The strategic significance runs deeper than the balance sheet. A commercially sustainable Anthropic—alongside OpenAI's continued enterprise growth and the maturing inference economics across the sector—strengthens the case for AI as a domain where US leadership has genuine commercial foundations, not just government subsidy. That matters as Washington crafts its export-control and compute-infrastructure frameworks. Industries that can stand on their own commercial feet are easier to protect and export; those that depend on perpetual public funding are harder to scale globally.
The Chinese counterpoint is harder to dismiss. DeepSeek's R1 model demonstrated that frontier-level AI performance is achievable at a fraction of Western compute costs, using efficient architecture and open-source distribution. Beijing's policy apparatus has made clear that competitive AI development—not dependence on US chips or models—is a strategic priority. The US AI executive order will need to grapple with that pressure directly: commercial sustainability matters only if US labs can sustain competitive advantage against a Chinese ecosystem that has already proven it can close the capability gap at lower cost structures.

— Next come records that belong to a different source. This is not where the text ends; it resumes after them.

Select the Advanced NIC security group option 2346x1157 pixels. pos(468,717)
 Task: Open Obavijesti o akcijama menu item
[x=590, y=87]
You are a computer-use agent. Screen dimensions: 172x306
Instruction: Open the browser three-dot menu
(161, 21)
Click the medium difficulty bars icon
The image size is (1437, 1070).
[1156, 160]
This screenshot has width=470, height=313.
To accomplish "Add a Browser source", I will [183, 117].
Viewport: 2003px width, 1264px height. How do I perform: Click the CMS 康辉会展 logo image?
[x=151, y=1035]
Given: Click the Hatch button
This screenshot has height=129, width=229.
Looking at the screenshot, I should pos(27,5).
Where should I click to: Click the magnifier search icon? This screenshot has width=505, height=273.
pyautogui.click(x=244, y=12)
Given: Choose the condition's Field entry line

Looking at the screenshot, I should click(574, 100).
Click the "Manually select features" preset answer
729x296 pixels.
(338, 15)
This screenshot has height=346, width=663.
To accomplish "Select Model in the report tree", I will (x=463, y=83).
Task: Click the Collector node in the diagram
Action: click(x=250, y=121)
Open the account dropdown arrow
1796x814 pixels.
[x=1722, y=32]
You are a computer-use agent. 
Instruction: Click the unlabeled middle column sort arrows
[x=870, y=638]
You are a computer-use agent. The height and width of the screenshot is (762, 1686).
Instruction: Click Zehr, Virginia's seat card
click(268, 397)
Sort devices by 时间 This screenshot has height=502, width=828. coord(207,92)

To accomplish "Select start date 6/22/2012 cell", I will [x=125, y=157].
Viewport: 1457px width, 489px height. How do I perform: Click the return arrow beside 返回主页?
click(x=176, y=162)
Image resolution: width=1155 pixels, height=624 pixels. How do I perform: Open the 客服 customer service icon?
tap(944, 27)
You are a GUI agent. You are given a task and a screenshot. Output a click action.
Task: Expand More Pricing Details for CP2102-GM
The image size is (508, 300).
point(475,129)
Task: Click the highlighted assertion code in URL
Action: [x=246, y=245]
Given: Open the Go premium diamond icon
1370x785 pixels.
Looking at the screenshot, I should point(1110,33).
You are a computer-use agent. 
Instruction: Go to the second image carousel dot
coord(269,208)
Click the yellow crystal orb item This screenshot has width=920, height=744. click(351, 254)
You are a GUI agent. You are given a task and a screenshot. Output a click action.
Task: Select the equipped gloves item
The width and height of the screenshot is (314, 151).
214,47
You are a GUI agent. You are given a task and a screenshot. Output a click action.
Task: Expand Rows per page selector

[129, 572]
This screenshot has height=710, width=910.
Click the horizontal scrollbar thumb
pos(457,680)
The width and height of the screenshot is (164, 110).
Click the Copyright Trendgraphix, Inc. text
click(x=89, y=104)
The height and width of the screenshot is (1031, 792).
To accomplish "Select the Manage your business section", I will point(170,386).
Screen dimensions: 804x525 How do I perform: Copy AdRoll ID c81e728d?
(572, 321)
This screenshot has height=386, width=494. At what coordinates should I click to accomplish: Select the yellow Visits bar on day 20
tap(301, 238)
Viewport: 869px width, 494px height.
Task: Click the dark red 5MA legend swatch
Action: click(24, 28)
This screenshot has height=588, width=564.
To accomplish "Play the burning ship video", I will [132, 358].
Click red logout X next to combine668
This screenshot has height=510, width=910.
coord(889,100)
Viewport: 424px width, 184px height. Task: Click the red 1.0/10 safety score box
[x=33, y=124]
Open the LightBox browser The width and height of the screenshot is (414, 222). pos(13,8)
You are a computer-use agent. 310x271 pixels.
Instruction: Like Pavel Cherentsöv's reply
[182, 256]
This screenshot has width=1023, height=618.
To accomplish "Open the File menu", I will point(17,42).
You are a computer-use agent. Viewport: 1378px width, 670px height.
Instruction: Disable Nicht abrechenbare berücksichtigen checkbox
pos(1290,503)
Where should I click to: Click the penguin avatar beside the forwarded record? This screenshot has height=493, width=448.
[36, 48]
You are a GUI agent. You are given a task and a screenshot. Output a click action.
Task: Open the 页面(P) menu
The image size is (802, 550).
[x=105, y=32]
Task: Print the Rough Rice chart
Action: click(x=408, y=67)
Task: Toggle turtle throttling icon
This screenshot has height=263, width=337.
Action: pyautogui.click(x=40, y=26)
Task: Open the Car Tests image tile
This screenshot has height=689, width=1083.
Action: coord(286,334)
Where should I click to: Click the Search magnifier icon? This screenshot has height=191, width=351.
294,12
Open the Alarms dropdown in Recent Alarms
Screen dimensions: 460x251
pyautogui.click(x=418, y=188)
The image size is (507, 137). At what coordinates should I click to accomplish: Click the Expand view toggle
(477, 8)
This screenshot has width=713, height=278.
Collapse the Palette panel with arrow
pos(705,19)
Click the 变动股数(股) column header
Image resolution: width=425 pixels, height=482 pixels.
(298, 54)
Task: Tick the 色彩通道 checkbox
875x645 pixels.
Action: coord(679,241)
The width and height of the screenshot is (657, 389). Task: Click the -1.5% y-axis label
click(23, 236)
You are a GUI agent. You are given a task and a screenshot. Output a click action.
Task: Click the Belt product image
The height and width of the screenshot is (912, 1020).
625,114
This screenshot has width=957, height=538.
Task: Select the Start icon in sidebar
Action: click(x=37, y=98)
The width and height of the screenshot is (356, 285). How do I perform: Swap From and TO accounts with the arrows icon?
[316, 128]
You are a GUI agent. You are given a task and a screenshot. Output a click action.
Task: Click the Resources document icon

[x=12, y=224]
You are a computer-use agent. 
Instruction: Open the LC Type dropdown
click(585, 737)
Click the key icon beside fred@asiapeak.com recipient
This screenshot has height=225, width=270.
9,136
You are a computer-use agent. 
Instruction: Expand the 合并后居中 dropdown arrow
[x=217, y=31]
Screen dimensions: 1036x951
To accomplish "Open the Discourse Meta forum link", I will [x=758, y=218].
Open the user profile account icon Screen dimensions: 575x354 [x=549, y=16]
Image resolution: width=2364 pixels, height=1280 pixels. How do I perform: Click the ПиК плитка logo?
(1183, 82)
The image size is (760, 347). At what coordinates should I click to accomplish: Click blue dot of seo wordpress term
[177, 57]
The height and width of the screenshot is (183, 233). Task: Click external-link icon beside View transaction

What the Anthropic milestone ultimately confirms is that commercial AI is no longer a speculative bet. The sector is generating real revenue, attracting real enterprise customers, and—at least for one major lab—approaching the economics of a functioning business. For the geopolitics of AI, that matters. A profitable Anthropic is a more durable Anthropic. A more durable Anthropic is a stronger data point in the argument that US AI leadership has structural foundations.
Those foundations still need to be built out. The executive order addresses compute, adoption, and chip distribution—but the harder strategic questions remain unanswered. Export controls require partner-country cooperation that NATO commitments have historically facilitated. Standard-setting authority depends on alliances of preference, not just market size. AI governance frameworks will need international buy-in to function. Reducing commitment to the formal alliance architecture does not automatically eliminate those needs; it may simply make them harder to meet through the conventional diplomatic channels that US influence has historically relied on.
The administration is making a bet on frontier AI as a primary instrument of national power. The executive order is the opening move. Whether that bet pays off will depend on whether AI dominance can be made to mean what the NATO umbrella once meant: credible, deterrence-backed, and backed by the willingness of allies to align with US standards. Anthropic's profit is a necessary but not sufficient condition for that outcome.